Solo nelle scellerate fantasie di inconsolabili nostalgici dell’epoca aurea dell’hard rock (i Seventies, tanto per chiarire…) si poteva vagheggiare nel 2019 un nuovo album degli Angel.
Invece, vent’anni dopo l’episodica riunione dell’effimero “In The Beginning”, allestita senza troppi clamori da Frank Dimino con Barry Brandt e qualche mese oltre il 40° anniversario dell’uscita di “Sinful” (1979), autentica pietra miliare pop-metal, ecco risorgere il gruppo dei “Faraoni in seta bianca”, citando un mio scritto di ere geologiche fa, apparso sul Rockerilla nel 1983.
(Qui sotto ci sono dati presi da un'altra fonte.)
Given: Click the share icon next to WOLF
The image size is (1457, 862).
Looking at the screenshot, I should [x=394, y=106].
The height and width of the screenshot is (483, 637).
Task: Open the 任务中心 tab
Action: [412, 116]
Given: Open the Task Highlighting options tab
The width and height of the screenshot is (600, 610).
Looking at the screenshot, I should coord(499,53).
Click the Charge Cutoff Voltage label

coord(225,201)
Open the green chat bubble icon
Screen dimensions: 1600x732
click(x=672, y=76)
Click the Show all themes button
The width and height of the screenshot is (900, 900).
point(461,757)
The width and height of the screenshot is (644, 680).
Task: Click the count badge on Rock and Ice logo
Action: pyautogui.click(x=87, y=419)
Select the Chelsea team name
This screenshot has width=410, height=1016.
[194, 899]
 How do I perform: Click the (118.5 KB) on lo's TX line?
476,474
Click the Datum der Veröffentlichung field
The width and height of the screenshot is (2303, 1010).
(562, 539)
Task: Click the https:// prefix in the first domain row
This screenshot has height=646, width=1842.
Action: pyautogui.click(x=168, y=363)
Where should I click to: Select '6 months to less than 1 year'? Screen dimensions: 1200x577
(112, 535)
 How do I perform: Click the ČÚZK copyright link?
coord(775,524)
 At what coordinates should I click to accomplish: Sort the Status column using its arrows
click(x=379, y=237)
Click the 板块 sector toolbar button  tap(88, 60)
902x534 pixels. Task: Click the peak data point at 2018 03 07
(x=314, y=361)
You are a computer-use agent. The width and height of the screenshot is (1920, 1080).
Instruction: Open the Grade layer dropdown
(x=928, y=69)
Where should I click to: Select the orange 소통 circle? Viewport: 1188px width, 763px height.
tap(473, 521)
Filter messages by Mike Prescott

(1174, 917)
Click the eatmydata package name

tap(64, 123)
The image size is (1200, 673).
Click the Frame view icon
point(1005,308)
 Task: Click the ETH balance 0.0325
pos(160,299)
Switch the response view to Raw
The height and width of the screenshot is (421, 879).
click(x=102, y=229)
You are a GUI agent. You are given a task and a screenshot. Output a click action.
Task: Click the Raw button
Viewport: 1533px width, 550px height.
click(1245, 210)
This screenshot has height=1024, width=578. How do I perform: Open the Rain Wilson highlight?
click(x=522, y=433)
Perché emozionarsi tanto alla notizia di questa storica, quantunque incompleta rifondazione? Ebbene, il quintetto di Washington D.C. emigrato a Los Angeles, sfortunatamente una meteora del rock a stelle e strisce, esordì con un autentico tripudio di innovazione stilistica nel 1975, l’omonimo “Angel”, su Casablanca. Perorava la causa persa di un’eretica “contaminazione”, fra gli slanci trasformistici del progressive, per sua stessa definizione un genere libero dagli schemi,ed il rimbombante suono da “arena” del rock duro, naturalmente riconducibile a strutture più rigide. Gli Angel sono stati il prototipo definitivo del pomp-rock americano, meno debitori verso i modelli prog inglesi rispetto ai pur fondamentali Styx e Kansas, e più originali degli stessi Legs Diamond, efficacissima risposta d’oltreoceano ai Deep Purple. Brani imponenti per magnitudine sonica come “Tower” e “The Fortune”, immortalati nei
primi due albums, ne sono la chiave di lettura.

Nonostante uno spettacolare apparato scenico che si avvaleva di peculiari trucchi illusionistici ed il primato fra i gruppi rivelazione nel referendum della rivista Circus (1976), dove precedevano Boston ed Heart (entrambi destinati a ben superiore risonanza), gli Angel non decollarono mai verso un fragoroso successo. Nemmeno la svolta verso un suono più immediato e senza troppi ornamenti estetizzanti dei successivi “On Earth As It Is In Heaven”, “White Hot” e “Sinful” servì ad incrementarne le quotazioni commerciali, così il “Live Without A Net”, doppio dal vivo del 1980, divenne l’epitaffio degli originali musicisti “angelici” e dei loro Casablanca Years (titolo del cofanetto che racchiude la loro discografia 1975-80, edito da Caroline nel 2018 -nda). Ma il loro testamento artistico è assolutamente significativo, nonostante lo scioglimento avvenga proprio agli albori del decennio che segnerà il boom dell’hard melodico e del glam metal negli U.S.A. : una generazione di musicisti che nel suono come nell’attenzione verso la “posa”, non sarebbero mai stati tali senza l’azione pionieristica degli Angel.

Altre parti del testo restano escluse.